The Half-Year Fiscal Update will be released on December 8, giving a better idea of how much money the Government will have to play with for the 2017 election.
But, given how inaccurate the Treasury forecasts have been, it will be no surprise if the surplus is well ahead of the December updates when the books are finally balanced in June.
The Government will have the choice of cutting personal and corporate taxes, increasing spending or reducing debt.
Mr English is likely to consider all three equally before making his final decision, although it appears he will have enough money to do all three.
The Crown accounts showed core Crown expenses were below 30% of gross domestic product (GDP) for the first time since 2006, net debt at $61.9 billion had stabilised to 24.6% of GDP and net worth had grown to $89.4 billion in the year under review.
The economy grew by a nominal 4.2% in the year to June to $251.8 billion.
Total wage and salary income grew strongly during the year.
Average wages and employment were both up by more than 2%.
Total hours worked increased by an estimated 3%.
The Treasury said the robust economic growth was reflected in private consumption growth of 3.5%, plus strong contributions to economic growth from residential construction and inbound tourist spending.
The total population grew by 2%, boosted by a net influx of nearly 70,000 migrants in the year.
Mr English said the $1.8 billion surplus, compared with a forecast of $176 million in Budget 2015, was a significant turnaround on the $18.4 billion deficit in 2011, following the global financial crisis and Canterbury earthquakes.
"Government surpluses are rising and debt is falling as a percentage of GDP, which puts us in a position to be able to make some real choices for New Zealanders."
The New Zealand economy had made significant progress over the past eight years, he said.
More jobs and higher incomes had been delivered for New Zealanders, driving a greater tax take to help the Government books.

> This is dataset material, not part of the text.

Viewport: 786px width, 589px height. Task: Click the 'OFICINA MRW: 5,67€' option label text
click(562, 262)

The Government remained committed to maintaining rising operating surpluses and reducing net debt to about 20% of GDP by 2020.

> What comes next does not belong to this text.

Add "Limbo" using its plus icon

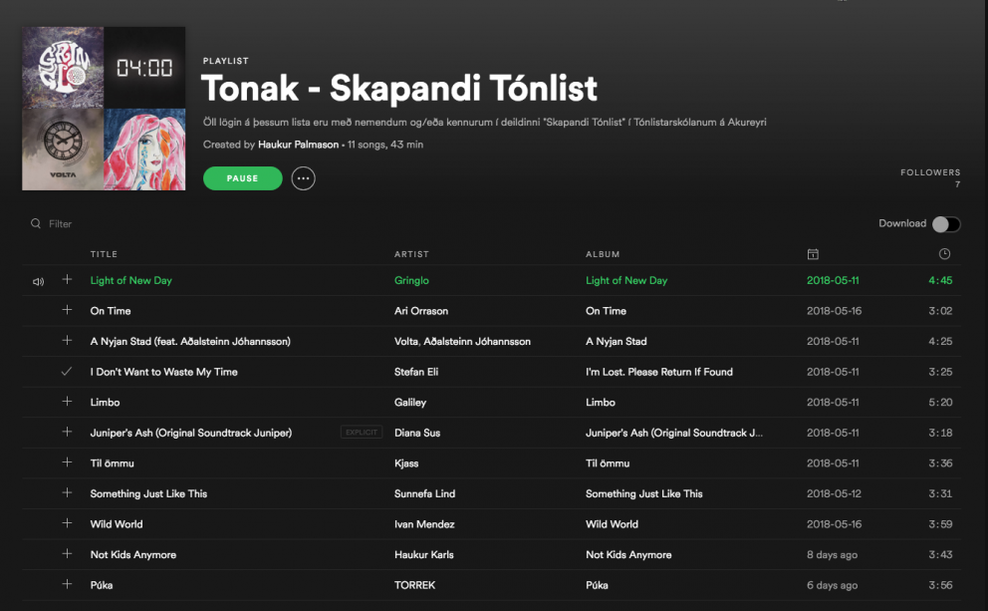[x=67, y=402]
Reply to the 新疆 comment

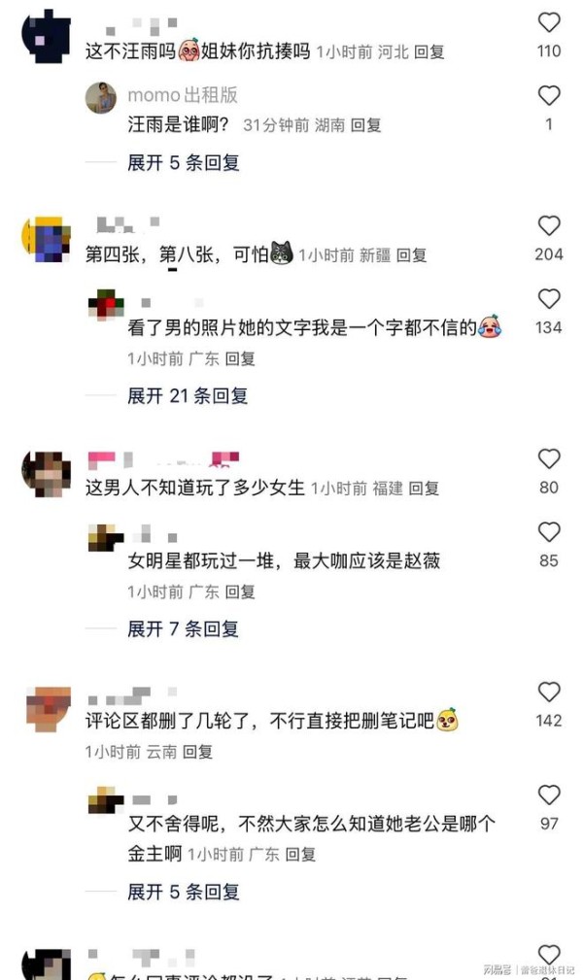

"The outlook for the economy is positive, the Government’s books are in good shape and we are addressing our toughest social problems.
"However, we also need to bear in mind there are a lotof risks globally and that iswhy it is important to getdebt levels down."
Budget 2017 would make positive long-term choices to strengthen the economy and communities, Mr English said.
Labour finance spokesman Grant Robertson many Kiwi businesses and workers would be asking themselves if they were receiving their fair share of growth in the economy.
Getting an operating surplus was a basic fundamental in the economy and New Zealanders from all walks of life, who had put in the long hours and the hard work to get there, would be pleased to see it.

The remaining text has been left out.